Amos Chin, membre du Comité Exécutif originaire du Myanmar, partage cet avis. « Louer, apprendre et servir aux côtés de croyants d’Afrique, d’Asie, d’Amérique latine, d’Europe et d’Amérique du Nord m’a montré la magnifique diversité de l’Église. Ces liens me rappellent que l’Église est plus grande que n’importe quelle assemblée isolée… c’est un corps mondial de croyants. L’unité en Christ n’efface pas nos différences, mais les transforme en occasions d’apprentissage mutuel et d’amour. »
« [Faire partie de la CMM] a remis en question mes a priori culturels et a approfondi ma compréhension de la manière dont la foi est vécue. Apprendre auprès de responsables mondiaux, dont beaucoup viennent du Sud, m’a rendu humble… a remis en question ma complaisance et a renouvelé ma passion pour la formation de disciples », a déclaré Amos Chin, responsable de la Bible Missionary Church, une Église mennonite au Myanmar.
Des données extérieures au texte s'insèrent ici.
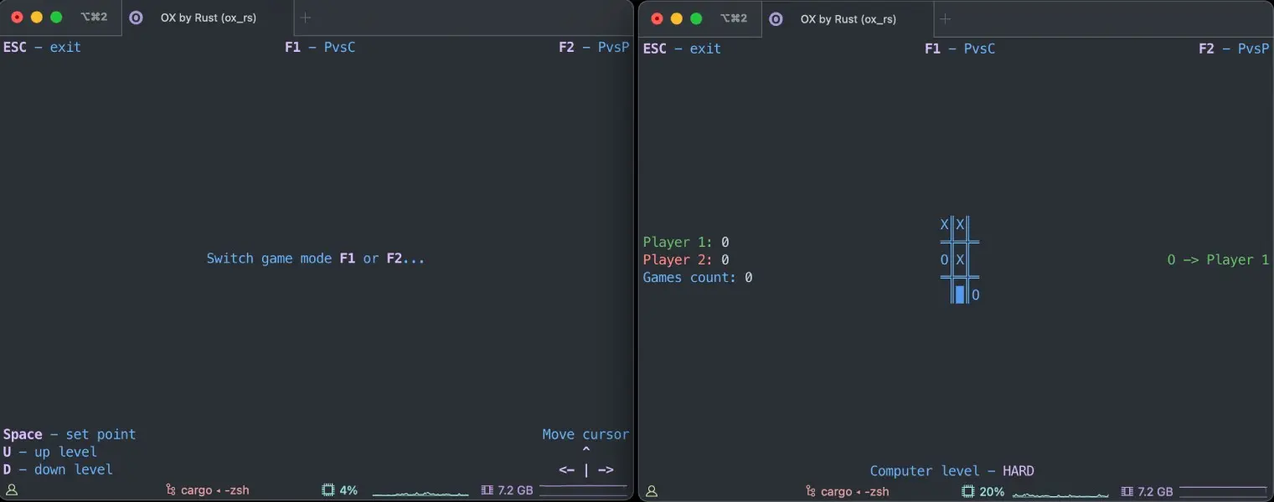Click the CPU usage graph beside 20%
This screenshot has width=1274, height=502.
pyautogui.click(x=1060, y=492)
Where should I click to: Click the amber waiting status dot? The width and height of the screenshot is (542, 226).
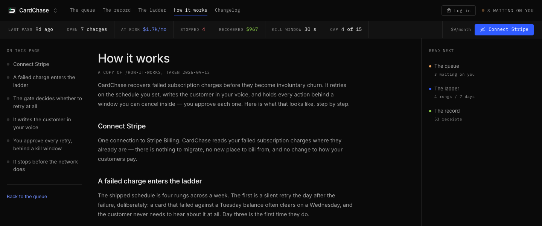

Timo Doetsch a également partagé une expérience d’humilité vécue dix ans plus tôt en Pennsylvanie, aux États-Unis. Lors d’un cercle où les participants se lavaient les pieds les uns les autres, « quelqu’un est venu vers moi et — honnêtement, avant cela, je n’avais aucune sympathie pour cette personne. Mais c’est précisément cette personne qui est venue me laver les pieds. Ce moment a été très transformateur et m’a rendu humble », a-t-il déclaré.
Lorsqu’elle s’est impliquée dans le groupe chargé de rédiger les Convictions Communes, l’ancienne vice-présidente de la CMM, Rebecca Osiro, du Kenya, a déclaré : « J’ai commencé à voir des choses remises en question — des questions doctrinales auxquelles je tenais tant. Cela m’a ouvert les yeux sur le fait qu’il est nécessaire de regarder ce que nous avons en commun plutôt que ce qui nous sépare. Je pense qu’il est biblique et saint de défendre ce qui nous rassemble. »
De la place pour tout le monde
Rebecca Osiro a grandi dans un environnement social et culturel où les femmes pouvaient assumer de nombreuses responsabilités au sein de l’Église, mais ne pouvaient ni être consacrées ni faire de la théologie.
C’est lors de l’Assemblée de la Conférence Mennonite Mondiale au Zimbabwe en 2003 qu’elle a été introduite dans le cercle des théologiennes anabaptistes. Lorsqu’elle a rejoint la Commission Foi & Vie, « je me suis souvent sentie inadéquate sur le plan académique, mais les échanges qui s’y sont déroulés m’ont rendue plus forte spirituellement. »
« Et j’ai été vraiment encouragée de voir que ces géants de l’université qui m’entouraient ne me considéraient pas comme une fourmi parmi eux, mais comme une sœur », a-t-elle déclaré.
De même, les catholiques et les luthériens avec lesquels elle a participé au dialogue trilatéral sur le baptême « m’ont fait sentir que je faisais partie intégrante de ce corps du Christ tout à fait compétent », a déclaré Rebecca Osiro.
Reconnaissante de l’opportunité que la CMM offre aux jeunes, Valentina Kunze, d’Uruguay, a souligné l’importance d’être véritablement écoutée. « C’est une grande qualité et je souhaite vraiment encourager la poursuite de cette démarche. »
« La CMM a été pour nous un lieu de vie abondante et un lieu d’amitiés durables », a déclaré Larry Miller.